◆ PROBLEM TO SOLVE:
Return the number of lines below with "computer" in them, and nothing else.

◆ MATERIAL PROVIDED:
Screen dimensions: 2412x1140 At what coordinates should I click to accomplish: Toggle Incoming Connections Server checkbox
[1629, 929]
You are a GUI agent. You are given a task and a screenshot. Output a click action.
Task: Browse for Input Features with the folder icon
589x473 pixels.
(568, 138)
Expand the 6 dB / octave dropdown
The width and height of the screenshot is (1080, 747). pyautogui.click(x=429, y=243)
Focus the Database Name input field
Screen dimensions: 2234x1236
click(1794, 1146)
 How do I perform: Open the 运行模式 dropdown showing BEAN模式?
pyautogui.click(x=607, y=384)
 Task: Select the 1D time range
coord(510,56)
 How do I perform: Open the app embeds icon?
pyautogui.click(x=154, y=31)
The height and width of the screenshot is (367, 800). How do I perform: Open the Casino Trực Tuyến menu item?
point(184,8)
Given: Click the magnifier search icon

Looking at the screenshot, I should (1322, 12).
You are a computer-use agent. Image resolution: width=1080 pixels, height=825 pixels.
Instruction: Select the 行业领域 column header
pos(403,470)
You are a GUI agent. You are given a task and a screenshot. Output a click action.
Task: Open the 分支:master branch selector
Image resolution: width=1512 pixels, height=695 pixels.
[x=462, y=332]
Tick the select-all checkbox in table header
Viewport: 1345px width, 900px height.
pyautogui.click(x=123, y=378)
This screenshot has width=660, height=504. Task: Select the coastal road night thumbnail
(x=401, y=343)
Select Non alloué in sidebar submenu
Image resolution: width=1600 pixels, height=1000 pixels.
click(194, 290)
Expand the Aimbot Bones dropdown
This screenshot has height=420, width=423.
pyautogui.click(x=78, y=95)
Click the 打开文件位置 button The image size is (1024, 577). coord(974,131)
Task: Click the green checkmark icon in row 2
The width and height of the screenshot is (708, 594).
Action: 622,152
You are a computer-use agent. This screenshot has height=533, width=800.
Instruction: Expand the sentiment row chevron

◆ TASK RESPONSE:
2